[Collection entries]
····················
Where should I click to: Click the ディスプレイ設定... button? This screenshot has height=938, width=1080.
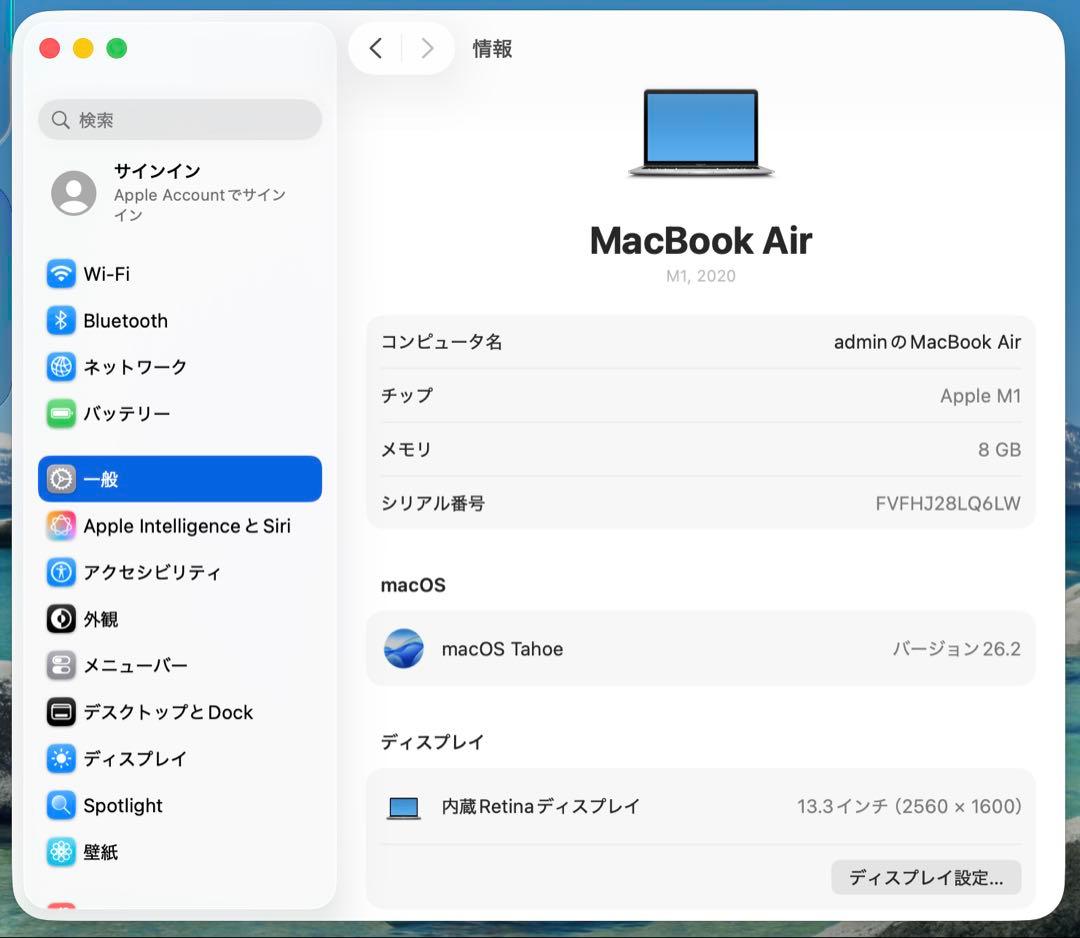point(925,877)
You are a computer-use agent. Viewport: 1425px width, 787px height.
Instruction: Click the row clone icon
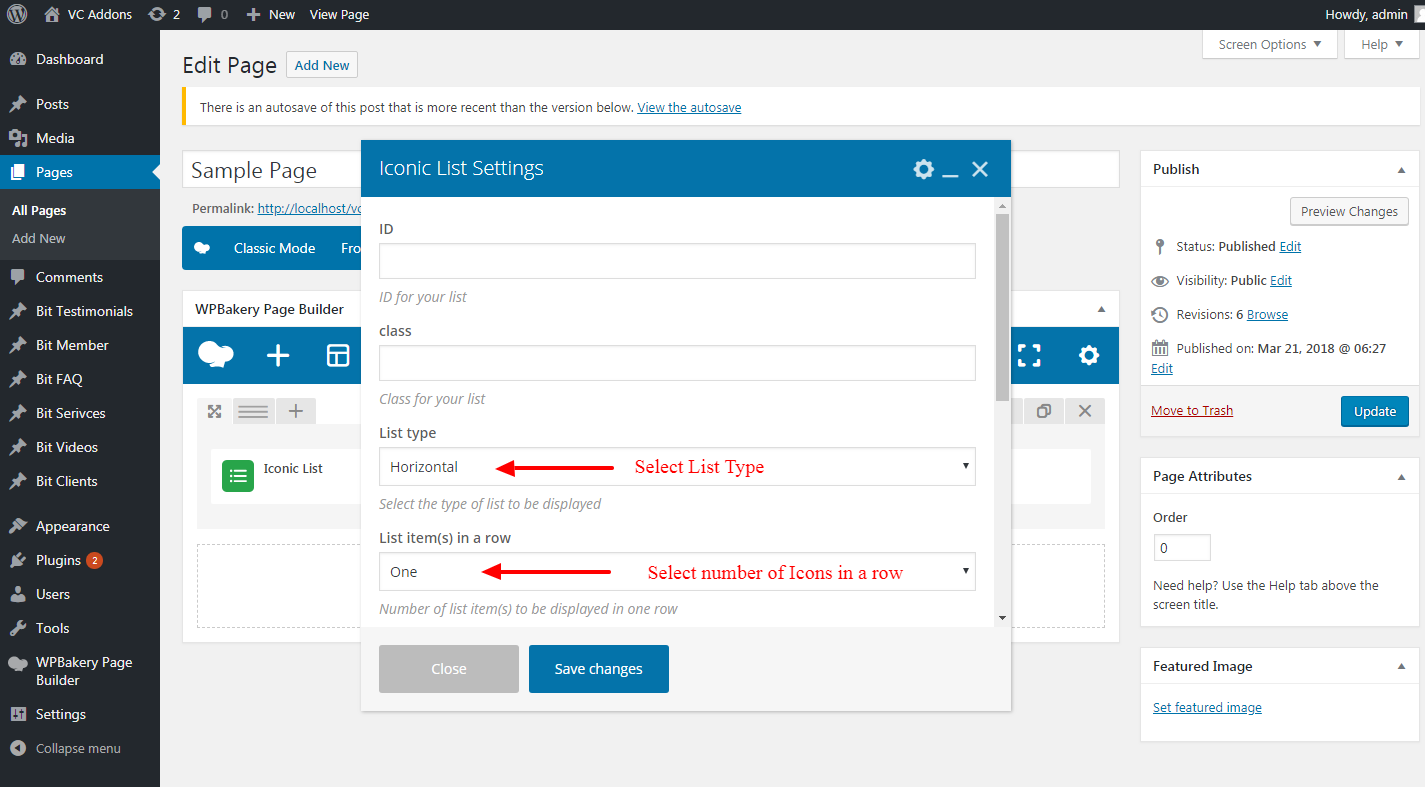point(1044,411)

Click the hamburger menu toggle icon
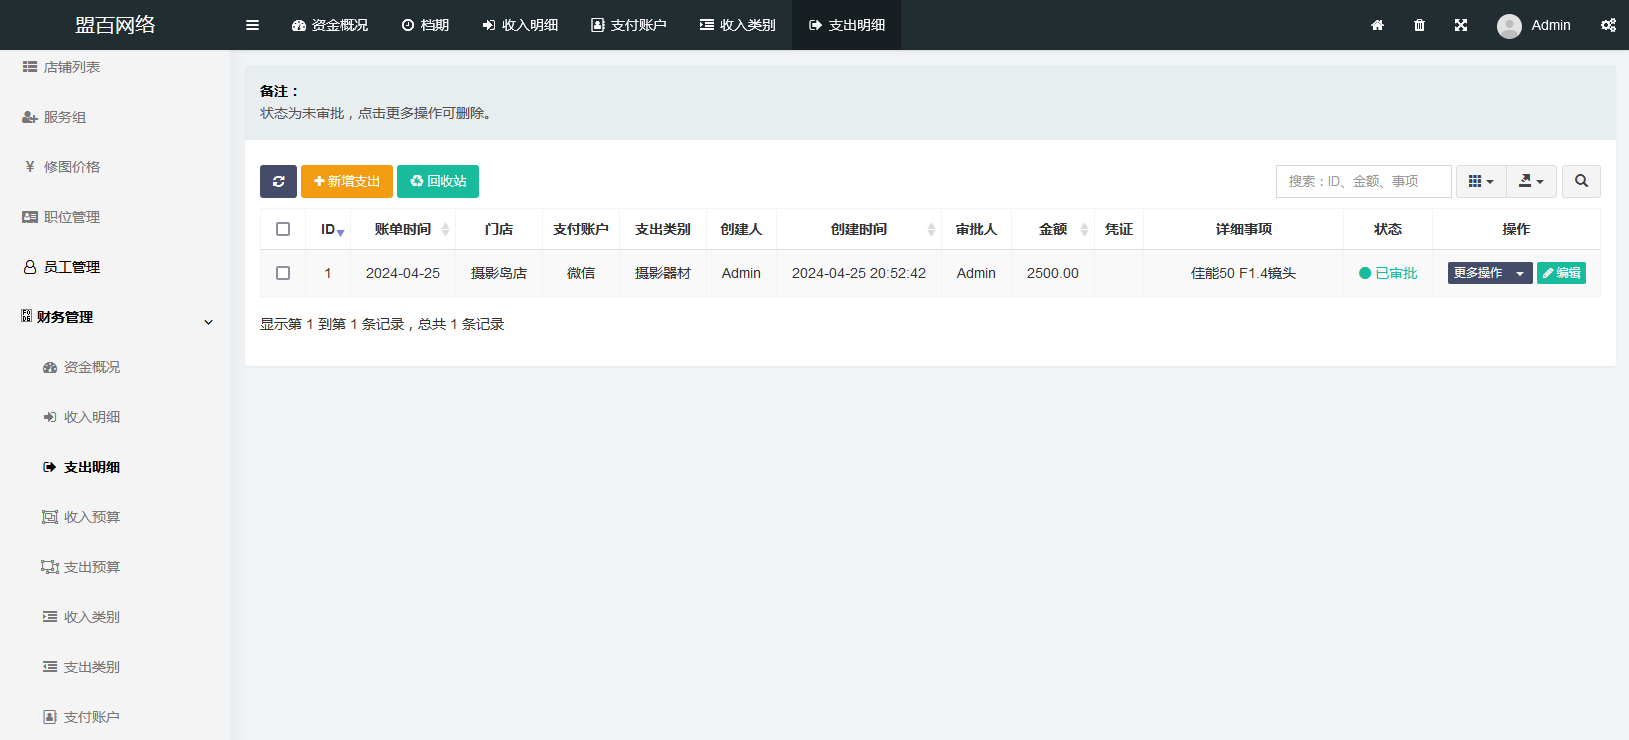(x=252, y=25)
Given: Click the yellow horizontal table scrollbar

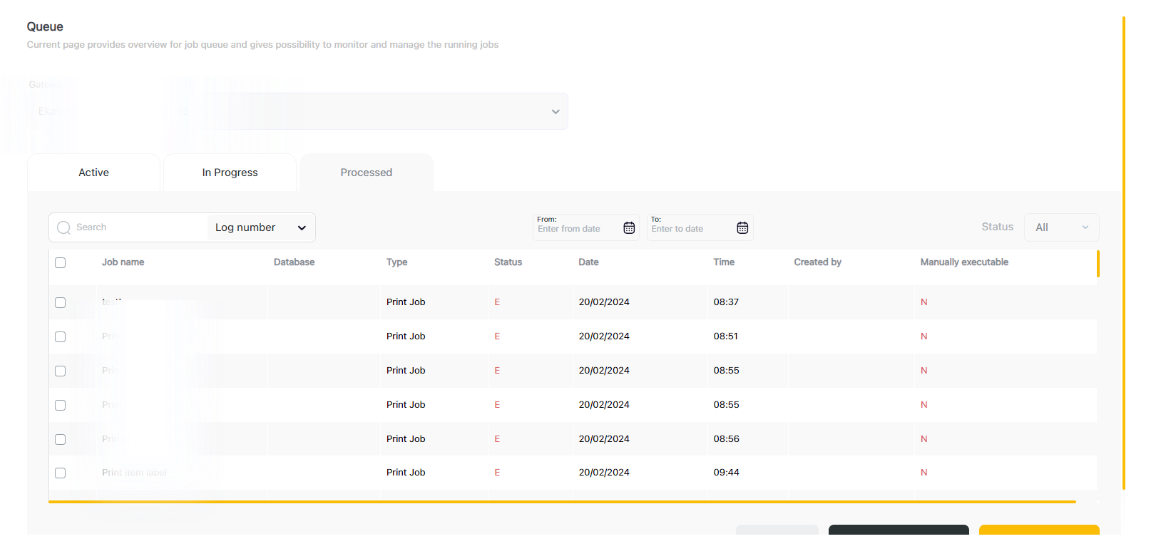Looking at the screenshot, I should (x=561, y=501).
····················
With the pictures left out, copy exactly the lines from the one containing "Click the hamburger menu toggle icon" through the last line of the data.

Click the hamburger menu toggle icon
(x=252, y=25)
Given: Click the yellow horizontal table scrollbar

Looking at the screenshot, I should (x=561, y=501).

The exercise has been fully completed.